Vaadhoo island is a member of the Raa Atoll, which is one of the 26 Atolls that combine to construct the Maldives. The population of this island was last counted in 2007, where it was discovered that 500 incredibly fortunate people were classed as permanent inhabitants. Many people travel to this island each year to gaze upon the ocean once the sun has set. The reason for this is because the waters that surround Vaadhoo island literally sparkle due to the huge presence of bioluminescent phytoplankton. This has lead to the waters that surround the island being christened the 'sea of stars'. In ancient Chinese poetry these strange glowing specks of light that filled the ocean were thought to have been underwater fireflies. They believed that these fireflies would leave the ocean to create fire on land, which in turn created the entirely illogical belief that all fires originated from the oceans. In Japan, bioluminescence was also thought to have been produced by underwater fireflies. However, in Japanese mythology these fireflies were thought to have been the tears of a beautiful moon princess, who was banished to the moon on her twentieth birthday. It wasn't until the Greek philosopher Aristotle came along in the fourth century B.C.E., and wrote, "some things, though they are not in their nature fire, nor any species of fire, yet seem to produce light." that bioluminescence was officially documented.
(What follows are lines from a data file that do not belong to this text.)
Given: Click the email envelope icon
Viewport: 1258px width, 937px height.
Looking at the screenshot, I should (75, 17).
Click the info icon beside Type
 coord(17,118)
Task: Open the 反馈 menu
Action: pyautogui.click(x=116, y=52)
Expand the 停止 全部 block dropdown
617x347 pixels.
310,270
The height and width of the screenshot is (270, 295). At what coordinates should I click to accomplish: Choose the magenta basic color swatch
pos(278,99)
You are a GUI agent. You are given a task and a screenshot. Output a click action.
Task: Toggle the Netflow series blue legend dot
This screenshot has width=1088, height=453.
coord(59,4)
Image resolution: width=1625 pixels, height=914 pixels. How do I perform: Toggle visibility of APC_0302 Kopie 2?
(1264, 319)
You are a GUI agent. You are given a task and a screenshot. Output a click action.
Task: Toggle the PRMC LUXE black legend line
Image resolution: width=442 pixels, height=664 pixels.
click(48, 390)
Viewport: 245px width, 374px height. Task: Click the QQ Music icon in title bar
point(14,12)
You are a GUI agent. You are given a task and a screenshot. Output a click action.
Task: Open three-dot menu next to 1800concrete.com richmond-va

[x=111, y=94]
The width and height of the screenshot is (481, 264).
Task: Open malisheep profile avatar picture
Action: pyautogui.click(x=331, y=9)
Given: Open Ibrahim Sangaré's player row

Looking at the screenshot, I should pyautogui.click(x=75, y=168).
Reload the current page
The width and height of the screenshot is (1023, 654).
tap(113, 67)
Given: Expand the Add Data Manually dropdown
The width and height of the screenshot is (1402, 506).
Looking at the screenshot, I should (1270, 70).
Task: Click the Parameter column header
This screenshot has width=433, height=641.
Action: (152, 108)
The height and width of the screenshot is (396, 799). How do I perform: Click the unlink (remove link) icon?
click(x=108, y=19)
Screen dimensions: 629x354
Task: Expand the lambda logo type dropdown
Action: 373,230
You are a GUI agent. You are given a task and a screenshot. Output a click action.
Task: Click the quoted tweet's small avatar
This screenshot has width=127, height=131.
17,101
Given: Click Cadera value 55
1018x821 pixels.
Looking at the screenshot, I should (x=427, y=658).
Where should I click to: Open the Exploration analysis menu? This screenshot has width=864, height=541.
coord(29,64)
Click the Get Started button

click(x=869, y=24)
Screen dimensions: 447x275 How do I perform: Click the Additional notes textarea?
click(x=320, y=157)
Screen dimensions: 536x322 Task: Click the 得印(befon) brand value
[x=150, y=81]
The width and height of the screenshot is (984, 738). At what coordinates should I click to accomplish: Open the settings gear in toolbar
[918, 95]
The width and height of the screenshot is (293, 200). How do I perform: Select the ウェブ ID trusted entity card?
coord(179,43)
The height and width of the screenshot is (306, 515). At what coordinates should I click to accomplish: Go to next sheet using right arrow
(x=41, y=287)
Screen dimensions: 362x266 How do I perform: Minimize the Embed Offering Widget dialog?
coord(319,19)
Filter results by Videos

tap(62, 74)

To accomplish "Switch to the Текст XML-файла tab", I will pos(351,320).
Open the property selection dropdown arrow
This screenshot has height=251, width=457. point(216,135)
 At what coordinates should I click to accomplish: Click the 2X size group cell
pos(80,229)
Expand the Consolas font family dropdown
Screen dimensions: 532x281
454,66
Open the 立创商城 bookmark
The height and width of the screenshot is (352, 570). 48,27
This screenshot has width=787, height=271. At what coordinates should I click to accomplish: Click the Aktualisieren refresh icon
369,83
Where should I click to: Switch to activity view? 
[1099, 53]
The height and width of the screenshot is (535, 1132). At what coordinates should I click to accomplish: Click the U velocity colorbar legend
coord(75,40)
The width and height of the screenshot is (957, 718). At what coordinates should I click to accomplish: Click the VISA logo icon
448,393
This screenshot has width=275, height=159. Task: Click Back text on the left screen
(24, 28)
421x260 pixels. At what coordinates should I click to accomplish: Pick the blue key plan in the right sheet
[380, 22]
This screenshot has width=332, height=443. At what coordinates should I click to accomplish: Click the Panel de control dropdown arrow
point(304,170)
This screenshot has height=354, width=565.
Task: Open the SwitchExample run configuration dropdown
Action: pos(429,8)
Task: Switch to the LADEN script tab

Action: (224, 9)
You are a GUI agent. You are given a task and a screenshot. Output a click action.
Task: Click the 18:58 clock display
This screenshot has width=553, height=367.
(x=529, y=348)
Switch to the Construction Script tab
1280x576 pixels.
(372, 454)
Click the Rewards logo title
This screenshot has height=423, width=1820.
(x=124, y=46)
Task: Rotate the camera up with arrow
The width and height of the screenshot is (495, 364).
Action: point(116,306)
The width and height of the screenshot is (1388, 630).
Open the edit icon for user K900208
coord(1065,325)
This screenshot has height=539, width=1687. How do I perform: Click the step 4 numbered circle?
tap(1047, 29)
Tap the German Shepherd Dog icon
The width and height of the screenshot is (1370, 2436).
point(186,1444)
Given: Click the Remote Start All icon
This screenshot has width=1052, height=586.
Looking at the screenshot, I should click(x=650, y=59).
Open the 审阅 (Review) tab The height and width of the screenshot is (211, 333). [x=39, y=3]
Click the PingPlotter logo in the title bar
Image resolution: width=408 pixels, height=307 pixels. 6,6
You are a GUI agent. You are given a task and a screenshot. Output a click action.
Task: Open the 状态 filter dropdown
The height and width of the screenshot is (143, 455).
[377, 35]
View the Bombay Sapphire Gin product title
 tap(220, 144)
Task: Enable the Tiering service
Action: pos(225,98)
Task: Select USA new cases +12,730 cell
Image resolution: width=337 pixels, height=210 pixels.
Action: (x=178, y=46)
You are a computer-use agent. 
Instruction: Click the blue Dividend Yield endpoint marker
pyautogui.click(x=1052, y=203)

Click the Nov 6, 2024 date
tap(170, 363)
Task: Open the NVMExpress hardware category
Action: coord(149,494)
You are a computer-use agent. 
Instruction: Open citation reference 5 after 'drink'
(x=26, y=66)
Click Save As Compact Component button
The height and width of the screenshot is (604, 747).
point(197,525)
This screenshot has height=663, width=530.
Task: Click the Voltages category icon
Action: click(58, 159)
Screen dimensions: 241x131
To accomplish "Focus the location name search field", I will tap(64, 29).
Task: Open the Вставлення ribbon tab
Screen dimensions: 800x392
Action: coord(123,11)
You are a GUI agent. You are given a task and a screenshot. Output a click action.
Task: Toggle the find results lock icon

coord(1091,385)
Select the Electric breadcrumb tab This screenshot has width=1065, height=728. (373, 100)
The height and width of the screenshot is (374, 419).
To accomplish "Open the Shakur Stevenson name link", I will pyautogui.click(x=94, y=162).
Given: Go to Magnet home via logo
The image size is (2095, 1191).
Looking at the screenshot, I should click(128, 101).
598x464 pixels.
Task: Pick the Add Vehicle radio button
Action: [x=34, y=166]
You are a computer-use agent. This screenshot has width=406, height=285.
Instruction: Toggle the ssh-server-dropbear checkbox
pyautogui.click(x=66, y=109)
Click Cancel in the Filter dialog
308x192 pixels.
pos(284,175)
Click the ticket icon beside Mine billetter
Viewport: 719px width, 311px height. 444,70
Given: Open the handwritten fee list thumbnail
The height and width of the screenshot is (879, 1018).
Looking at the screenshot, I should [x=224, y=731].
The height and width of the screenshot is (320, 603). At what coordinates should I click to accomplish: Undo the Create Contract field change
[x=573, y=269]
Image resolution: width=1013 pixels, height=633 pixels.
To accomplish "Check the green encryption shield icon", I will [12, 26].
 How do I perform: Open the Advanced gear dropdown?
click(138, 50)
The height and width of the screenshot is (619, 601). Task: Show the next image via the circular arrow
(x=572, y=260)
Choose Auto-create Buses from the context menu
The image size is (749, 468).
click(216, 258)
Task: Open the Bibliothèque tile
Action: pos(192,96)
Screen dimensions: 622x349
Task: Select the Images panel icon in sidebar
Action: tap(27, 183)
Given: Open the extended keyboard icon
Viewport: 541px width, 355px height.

Various species of phytoplankton are known to be bioluminescent, meaning that this amazing natural sight can be viewed in various locations ranging from: Cairns, Australia; Manasquan beach, New Jersey, USA; Trelawny, Jamaica; Mosquito bay, Puerto Rico; Toyama bay, Japan; Zeebrugge, Belgium; and Bali, Indonesia. It is, however, particularly strong at Vaadhoo island. The majority of bioluminescence is caused by the phytoplankton known as, dinoflagellates. These dinoflagellates glow when disturbed; so as the wind and tide play with the ocean and its contents, the dinoflagellates emit a brilliant blue 'micro flash' which causes the waters to sparkle like glitter. Many people have been known to walk along the shoreline and watch the dinoflagellates light up as they stand on them. This must be something of a truly surreal experience. The best time to view the sea of stars is from late summer through to new year, although it is visible all year round. However, the level of bioluminescence does differ from time to time, yet no method of calculation has ever been established. It appears to be entirely random.
Random, yet beautiful.
|The glowing waters of Vadhoo island are known as the 'sea of stars'. It's easy to see why.|
|Shapes can be drawn in the wet sand by simply disturbing the bioluminescent phytoplankton.|
|Left: A glowing shoreline.|
Right top: Footprints in the wet sand.
Right bottom: The sea of stars in full flow.
- Until the next Butterfly...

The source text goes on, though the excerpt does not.